Alvin Lang
Jan 28, 2026 08:54
HKMA’s Change Fund achieves 8% funding return with file HK$331 billion revenue as international markets rally. Whole belongings attain HK$4.15 trillion.
Hong Kong’s Change Fund delivered its highest annual funding revenue on file in 2025, posting HK$331 billion ($42.5 billion) as international fairness markets rallied and the weakening US greenback boosted overseas forex holdings.
The Hong Kong Financial Authority launched unaudited figures on January 28 displaying the fund achieved an 8% funding return for the 12 months. Whole belongings grew HK$70.4 billion to achieve HK$4.15 trillion, with amassed surplus standing at HK$936.1 billion.
The place the Beneficial properties Got here From
Bond holdings led the cost with HK$142.2 billion in positive factors. Fairness positions added one other HK$108 billion mixed—HK$33.9 billion from Hong Kong shares and HK$74.1 billion from abroad equities. Forex translation results contributed HK$38.4 billion because the greenback dropped roughly 9% towards main currencies.
The Funding Portfolio returned 12.4%, whereas the extra conservative Backing Portfolio—which defends the Hong Kong greenback peg—gained 5.2%. The Lengthy-Time period Progress Portfolio has delivered an 11.2% annualized return since its 2009 inception by way of September 2025.
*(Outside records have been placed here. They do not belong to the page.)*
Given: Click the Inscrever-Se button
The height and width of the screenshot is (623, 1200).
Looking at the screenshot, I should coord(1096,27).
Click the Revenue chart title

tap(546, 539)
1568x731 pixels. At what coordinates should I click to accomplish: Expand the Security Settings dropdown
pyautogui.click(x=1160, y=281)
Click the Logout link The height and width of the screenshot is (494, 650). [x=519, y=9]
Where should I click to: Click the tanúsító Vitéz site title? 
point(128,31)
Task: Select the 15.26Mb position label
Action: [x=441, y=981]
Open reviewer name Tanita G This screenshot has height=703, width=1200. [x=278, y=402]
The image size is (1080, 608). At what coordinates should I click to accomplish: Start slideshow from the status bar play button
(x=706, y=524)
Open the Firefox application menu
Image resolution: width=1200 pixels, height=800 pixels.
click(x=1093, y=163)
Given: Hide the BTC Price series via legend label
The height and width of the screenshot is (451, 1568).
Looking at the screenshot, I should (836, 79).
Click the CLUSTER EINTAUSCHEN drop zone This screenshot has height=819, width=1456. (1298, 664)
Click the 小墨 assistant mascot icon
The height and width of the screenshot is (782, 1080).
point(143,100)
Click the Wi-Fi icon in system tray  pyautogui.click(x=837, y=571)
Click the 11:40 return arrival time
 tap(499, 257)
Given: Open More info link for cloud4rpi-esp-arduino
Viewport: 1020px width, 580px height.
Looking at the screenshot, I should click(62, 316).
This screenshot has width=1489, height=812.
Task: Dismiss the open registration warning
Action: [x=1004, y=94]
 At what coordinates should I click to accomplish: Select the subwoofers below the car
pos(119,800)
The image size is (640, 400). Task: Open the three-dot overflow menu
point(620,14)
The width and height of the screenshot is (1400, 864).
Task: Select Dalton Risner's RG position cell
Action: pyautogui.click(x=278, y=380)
Uncommon Alignment of Constructive Returns
HKMA Chief Govt Eddie Yue famous this marks solely the third time in 15 years that each one main fund parts posted constructive returns concurrently—beforehand occurring in 2017 and 2020. The Cling Seng Index surged 28% in 2025 whereas the S&P 500 gained 16%, with each benchmarks hitting file highs.
“The distinctive confluence of a number of beneficial elements within the international monetary markets in 2025 might not final for a very long time,” Yue cautioned. He cited AI funding flows, central financial institution fee cuts, and better-than-expected outcomes from commerce conflicts as key 2025 tailwinds.
Context and Outlook
The Change Fund, established in 1935, serves as Hong Kong’s financial protection system—backing banknote issuance and defending the forex peg from speculative assaults. The fund’s compounded annual return since 1994 stands at 4.5%, outpacing Hong Kong’s 2.0% inflation fee over the identical interval.
The HKMA lately doubled its RMB Enterprise Facility to RMB200 billion in late January, signaling continued give attention to yuan-denominated operations alongside its conventional dollar-based actions.
For 2026, Yue warned that geopolitical tensions, central financial institution coverage shifts, and AI market dynamics may set off important volatility. The authority plans to keep up excessive liquidity ranges and defensive positioning whereas persevering with diversification efforts.